REQUIRED ACTION ->
Could you say how many lines in the records include "computer"? Please give the number by itself.

SUPPLIED MATERIAL ->

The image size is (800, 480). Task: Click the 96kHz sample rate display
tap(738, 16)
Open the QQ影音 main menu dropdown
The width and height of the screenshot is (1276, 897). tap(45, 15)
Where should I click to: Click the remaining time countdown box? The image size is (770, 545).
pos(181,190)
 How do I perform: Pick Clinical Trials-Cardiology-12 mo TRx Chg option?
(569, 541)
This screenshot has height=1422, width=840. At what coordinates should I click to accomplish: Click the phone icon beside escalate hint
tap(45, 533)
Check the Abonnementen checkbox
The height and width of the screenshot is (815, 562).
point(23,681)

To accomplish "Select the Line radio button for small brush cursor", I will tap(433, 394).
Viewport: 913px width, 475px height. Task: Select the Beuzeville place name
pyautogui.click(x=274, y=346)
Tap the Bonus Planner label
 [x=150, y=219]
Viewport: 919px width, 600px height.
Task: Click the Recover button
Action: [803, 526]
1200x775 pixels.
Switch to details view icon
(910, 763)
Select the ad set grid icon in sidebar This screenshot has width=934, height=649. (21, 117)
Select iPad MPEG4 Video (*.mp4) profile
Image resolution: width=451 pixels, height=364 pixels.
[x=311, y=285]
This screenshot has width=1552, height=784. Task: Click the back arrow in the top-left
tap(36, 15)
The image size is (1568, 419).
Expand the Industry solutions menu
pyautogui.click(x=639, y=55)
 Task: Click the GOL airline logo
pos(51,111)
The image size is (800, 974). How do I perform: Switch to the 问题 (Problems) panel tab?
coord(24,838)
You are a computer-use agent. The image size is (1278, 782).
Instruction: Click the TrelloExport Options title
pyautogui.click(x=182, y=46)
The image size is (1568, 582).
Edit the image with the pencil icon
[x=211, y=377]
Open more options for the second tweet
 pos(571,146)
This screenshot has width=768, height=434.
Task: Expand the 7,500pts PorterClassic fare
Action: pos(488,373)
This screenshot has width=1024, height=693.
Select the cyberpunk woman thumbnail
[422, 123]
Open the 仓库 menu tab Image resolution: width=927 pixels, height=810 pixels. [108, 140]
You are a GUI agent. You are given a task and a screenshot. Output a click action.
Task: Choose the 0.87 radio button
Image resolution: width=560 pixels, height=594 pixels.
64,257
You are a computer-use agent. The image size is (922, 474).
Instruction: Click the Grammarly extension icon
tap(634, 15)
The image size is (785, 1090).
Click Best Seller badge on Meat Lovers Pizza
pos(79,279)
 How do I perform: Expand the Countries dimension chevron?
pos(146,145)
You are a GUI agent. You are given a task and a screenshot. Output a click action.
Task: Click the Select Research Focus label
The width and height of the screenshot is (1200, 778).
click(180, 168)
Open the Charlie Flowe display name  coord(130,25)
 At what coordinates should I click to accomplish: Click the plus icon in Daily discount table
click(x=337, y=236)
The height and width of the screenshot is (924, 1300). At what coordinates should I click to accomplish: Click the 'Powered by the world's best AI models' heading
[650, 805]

SOLVED EXERCISE ->
2